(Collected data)
>>>>

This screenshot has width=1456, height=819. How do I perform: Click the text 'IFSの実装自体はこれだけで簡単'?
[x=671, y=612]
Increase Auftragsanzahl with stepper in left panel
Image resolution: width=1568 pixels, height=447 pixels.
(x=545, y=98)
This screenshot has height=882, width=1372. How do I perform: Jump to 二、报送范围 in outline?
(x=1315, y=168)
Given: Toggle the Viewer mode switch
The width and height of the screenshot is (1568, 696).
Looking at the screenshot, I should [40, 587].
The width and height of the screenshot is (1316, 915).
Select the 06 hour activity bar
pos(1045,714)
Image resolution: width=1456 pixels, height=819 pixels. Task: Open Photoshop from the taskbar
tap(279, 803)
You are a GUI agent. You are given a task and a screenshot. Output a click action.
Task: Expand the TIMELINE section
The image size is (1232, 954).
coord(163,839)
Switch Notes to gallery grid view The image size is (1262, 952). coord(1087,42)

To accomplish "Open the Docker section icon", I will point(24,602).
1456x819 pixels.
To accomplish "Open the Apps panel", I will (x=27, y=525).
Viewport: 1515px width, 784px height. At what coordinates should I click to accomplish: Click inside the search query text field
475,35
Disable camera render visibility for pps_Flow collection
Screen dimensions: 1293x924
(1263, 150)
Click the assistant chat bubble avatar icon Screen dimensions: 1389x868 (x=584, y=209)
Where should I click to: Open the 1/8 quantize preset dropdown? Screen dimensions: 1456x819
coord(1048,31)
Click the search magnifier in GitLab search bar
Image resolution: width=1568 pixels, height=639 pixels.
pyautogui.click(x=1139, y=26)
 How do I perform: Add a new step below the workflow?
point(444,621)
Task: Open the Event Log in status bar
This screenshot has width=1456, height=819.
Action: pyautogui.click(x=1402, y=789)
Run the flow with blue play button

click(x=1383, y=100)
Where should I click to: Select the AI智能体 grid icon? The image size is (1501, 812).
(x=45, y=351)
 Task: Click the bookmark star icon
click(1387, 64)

<<<<

*EXERCISE PROMPT*
Each line from the one with "1456x819 pixels." through the end of the entries above is to be returned word for word. Nothing else belongs in the answer.

*TASK OUTPUT*
1456x819 pixels.
To accomplish "Open the Apps panel", I will (x=27, y=525).
Viewport: 1515px width, 784px height. At what coordinates should I click to accomplish: Click inside the search query text field
475,35
Disable camera render visibility for pps_Flow collection
Screen dimensions: 1293x924
(1263, 150)
Click the assistant chat bubble avatar icon Screen dimensions: 1389x868 (x=584, y=209)
Where should I click to: Open the 1/8 quantize preset dropdown? Screen dimensions: 1456x819
coord(1048,31)
Click the search magnifier in GitLab search bar
Image resolution: width=1568 pixels, height=639 pixels.
pyautogui.click(x=1139, y=26)
 How do I perform: Add a new step below the workflow?
point(444,621)
Task: Open the Event Log in status bar
This screenshot has width=1456, height=819.
Action: pyautogui.click(x=1402, y=789)
Run the flow with blue play button

click(x=1383, y=100)
Where should I click to: Select the AI智能体 grid icon? The image size is (1501, 812).
(x=45, y=351)
 Task: Click the bookmark star icon
click(1387, 64)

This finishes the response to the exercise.